Sebelum memulai PDKT, ada satu hal yang perlu dipelajari terlebih dahulu, yaitu menerima diri sendiri.
Menerima diri sendiri bukan berarti merasa sempurna atau tidak memiliki kekurangan. Menerima diri sendiri berarti mampu melihat diri apa adanya, baik kelebihan maupun kekurangan, tanpa terus-menerus memusuhi diri sendiri. Ketika seseorang mampu menerima dirinya, ia tidak lagi merasa harus menjadi orang lain untuk mendapatkan cinta dan perhatian.
Masalah sering muncul ketika seseorang masuk ke dalam hubungan dengan perasaan bahwa dirinya belum cukup baik. Karena merasa kurang, ia berharap pasangannya dapat mengisi kekosongan tersebut. Ia mulai mencari validasi, pengakuan, dan rasa aman dari orang lain. Akibatnya, hubungan menjadi penuh ketergantungan emosional.
Orang yang belum menerima dirinya biasanya lebih mudah merasa cemas saat PDKT. Ia terlalu memikirkan apakah dirinya disukai atau tidak. Ia takut ditolak, takut tidak dianggap menarik, dan takut kehilangan seseorang yang sebenarnya belum tentu cocok dengannya. Dalam kondisi seperti ini, PDKT tidak lagi menjadi proses saling mengenal, melainkan menjadi perjuangan untuk mendapatkan penerimaan dari orang lain.
Ketika penerimaan diri belum terbentuk, seseorang juga cenderung lebih mudah menuntut pasangannya. Ia berharap pasangannya selalu memberikan perhatian, selalu mengerti perasaannya, atau selalu bertindak sesuai keinginannya. Jika harapan tersebut tidak terpenuhi, kekecewaan mulai muncul dan hubungan menjadi tidak sehat.
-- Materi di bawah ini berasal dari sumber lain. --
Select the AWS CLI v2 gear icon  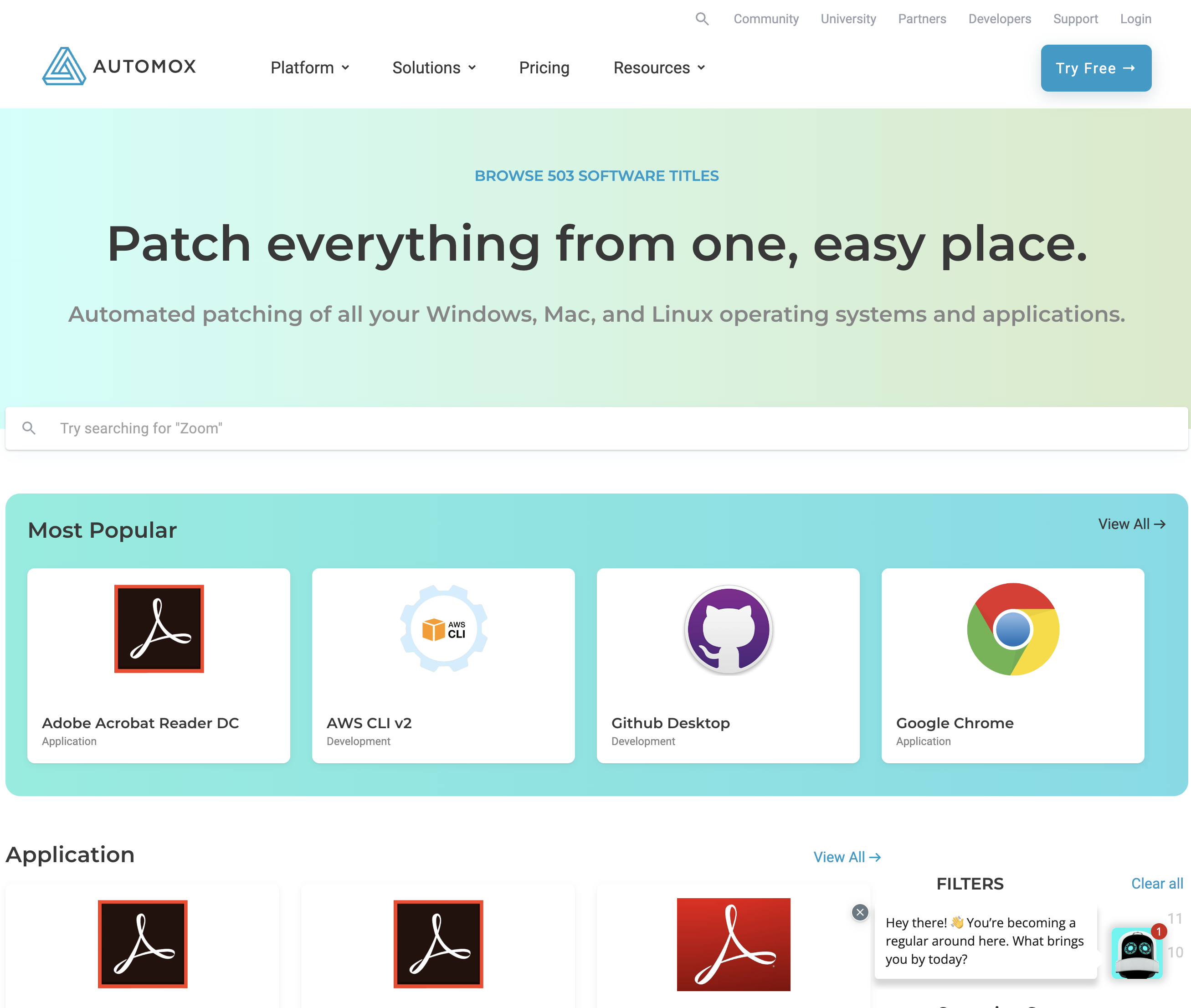[443, 628]
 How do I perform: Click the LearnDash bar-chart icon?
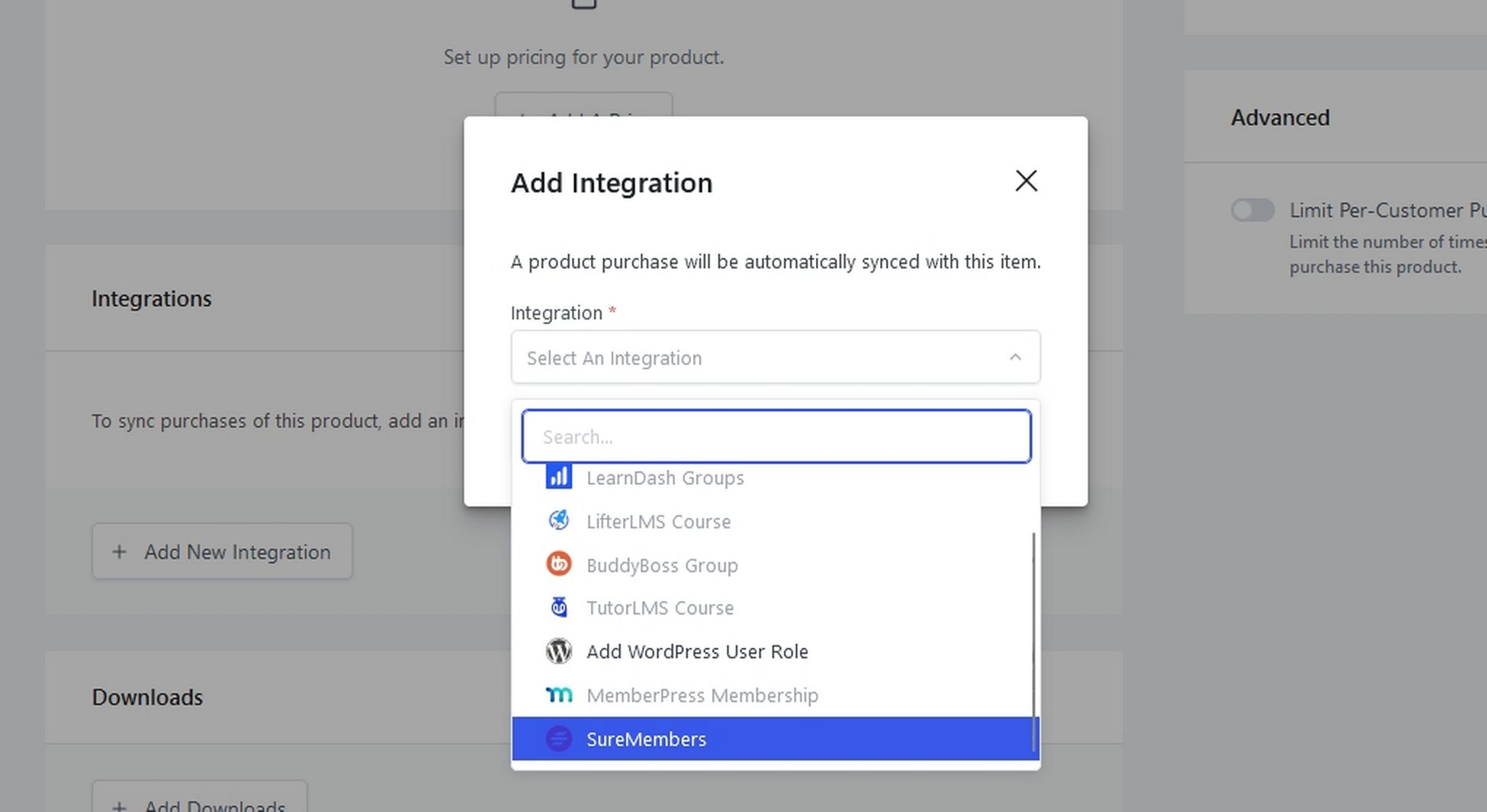click(559, 476)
Sebaliknya, orang yang sudah lebih menerima dirinya biasanya menjalani PDKT dengan lebih tenang. Ia tidak merasa harus membuktikan bahwa dirinya layak dicintai. Ia mampu menunjukkan dirinya secara jujur tanpa perlu berpura-pura menjadi orang lain. Ia memahami bahwa tidak semua orang akan menyukainya, dan hal itu bukanlah masalah.
Penerimaan diri juga membantu seseorang melihat hubungan dengan lebih objektif. Fokusnya bukan lagi pada bagaimana membuat orang lain menyukainya, tetapi pada bagaimana mengenal karakter, nilai hidup, dan kecocokan satu sama lain. Dengan demikian, keputusan untuk melanjutkan hubungan tidak didasarkan pada rasa takut kehilangan, melainkan pada pertimbangan yang lebih sehat.
PDKT yang baik bukanlah tentang mencari seseorang yang bisa menyelamatkan hidup kita. PDKT adalah proses dua orang yang sama-sama utuh saling mengenal dan melihat apakah mereka bisa bertumbuh bersama. Ketika dua orang yang telah menerima dirinya masing-masing bertemu, hubungan yang terbangun biasanya lebih ringan, lebih jujur, dan lebih minim tuntutan.
Karena itu, sebelum sibuk mencari pasangan yang tepat, luangkan waktu untuk membangun hubungan yang baik dengan diri sendiri. Belajarlah menerima kelebihan dan kekurangan yang ada. Saat kamu tidak lagi berperang dengan dirimu sendiri, kamu akan lebih siap membangun hubungan yang sehat dengan orang lain. Pada akhirnya, hubungan yang baik selalu dimulai dari hubungan yang baik dengan diri sendiri.